Material and methods: 31 muscle biopsies from clinically confirmed ALS patients and 20 normal controls underwent a comprehensive protocol of histochemical and immunohistochemical stains, including HLA-ABC, C5b-9, p62, and TDP-43.

Results: Neurogenic changes were confirmed in 30/31 ALS cases. In one case, no neurogenic changes could be detected. Muscle fibre necrosis was seen in 5/31 cases and chronic mononuclear inflammatory cell infiltration in 5/31 (2 of them overlapped with those showing muscle necrosis). In four biopsies there was an increase in the proportion of cytochrome oxidase (COX) negative fibres (2-3%). p62 faintly stained cytoplasmic bodies in eight cases and none were immunoreactive to TDP-43.

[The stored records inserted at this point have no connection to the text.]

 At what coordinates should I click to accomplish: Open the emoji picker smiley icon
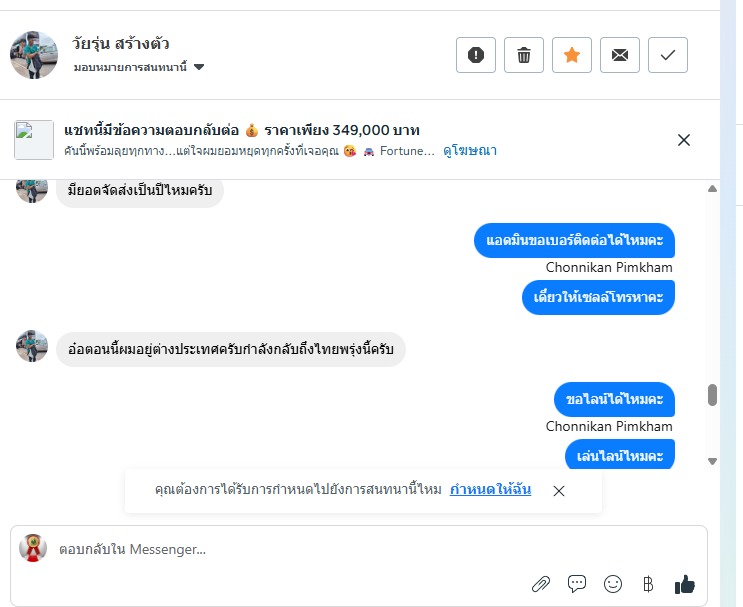point(613,584)
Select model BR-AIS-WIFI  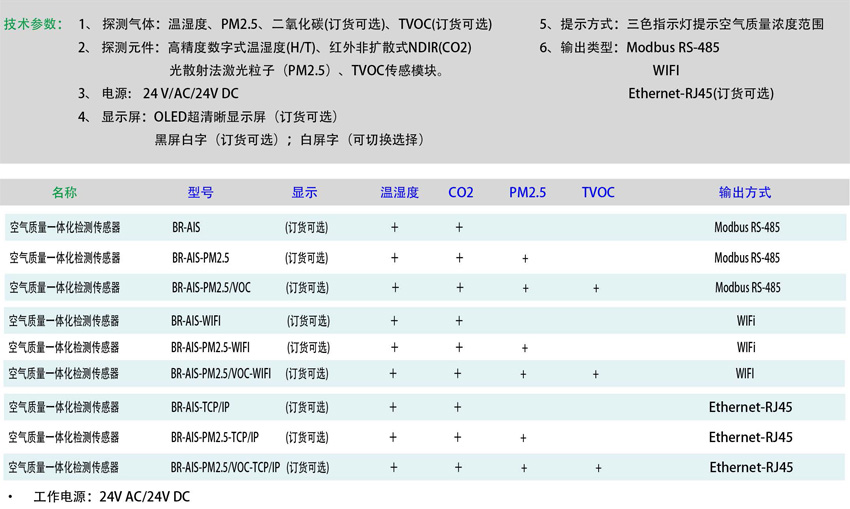point(196,321)
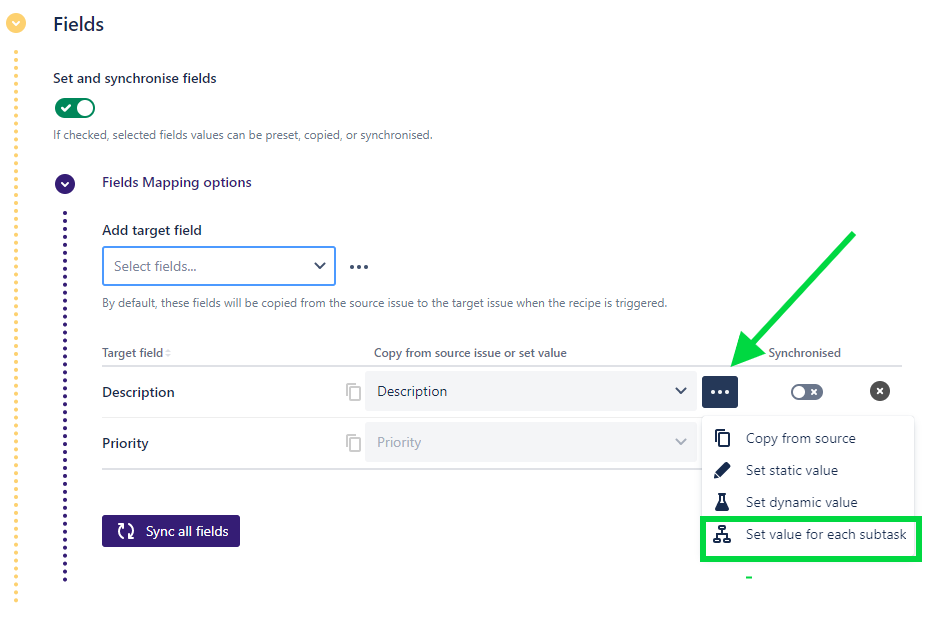Select the Set dynamic value option
Screen dimensions: 941x621
tap(801, 502)
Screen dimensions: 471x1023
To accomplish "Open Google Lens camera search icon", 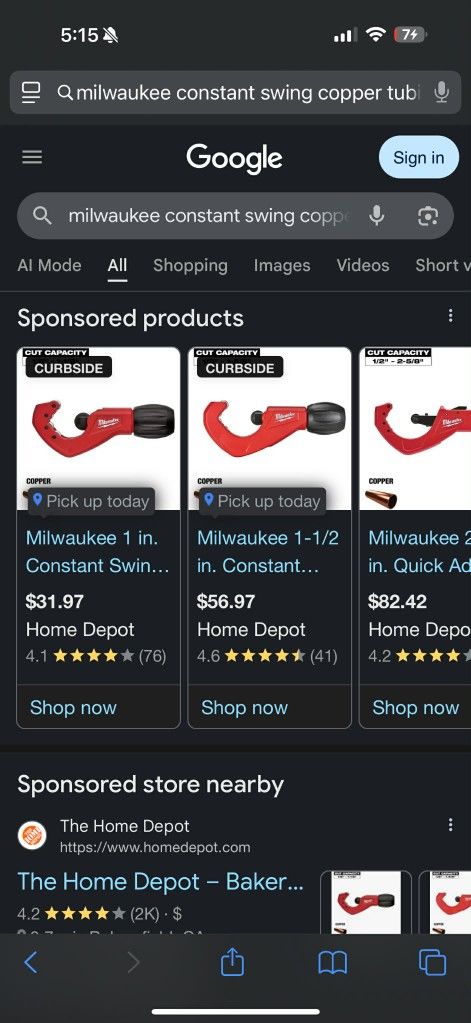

Conclusion: This large series of muscle biopsies from patients with ALS demonstrates neurogenic atrophy is a nearly uniform finding and that mild mitochondrial abnormalities and low-grade inflammation can be seen and do not rule out the diagnosis of ALS. These findings could lend support to the notion that ALS is a complex and heterogeneous disorder.

Figure 1

Pathological changes in the muscles from ALS patients. A: Low power view of muscle with neurogenic changes showing small and large group atrophy (arrow). B: NADH-TR stain showing atrophic and hyperdense fibres and target fibres (arrow). C: Fibre necrosis (arrow). D: Inflammatory cell infiltration in the endomysium (arrow) and E: in the perimysium (arrow). F: Cytochrome oxidase negative fibres (arrow). G: Patchy over expression of HLA) - ABC in muscle fibres. H: Deposition of compliment (C5-9) in the endomysial capillaries.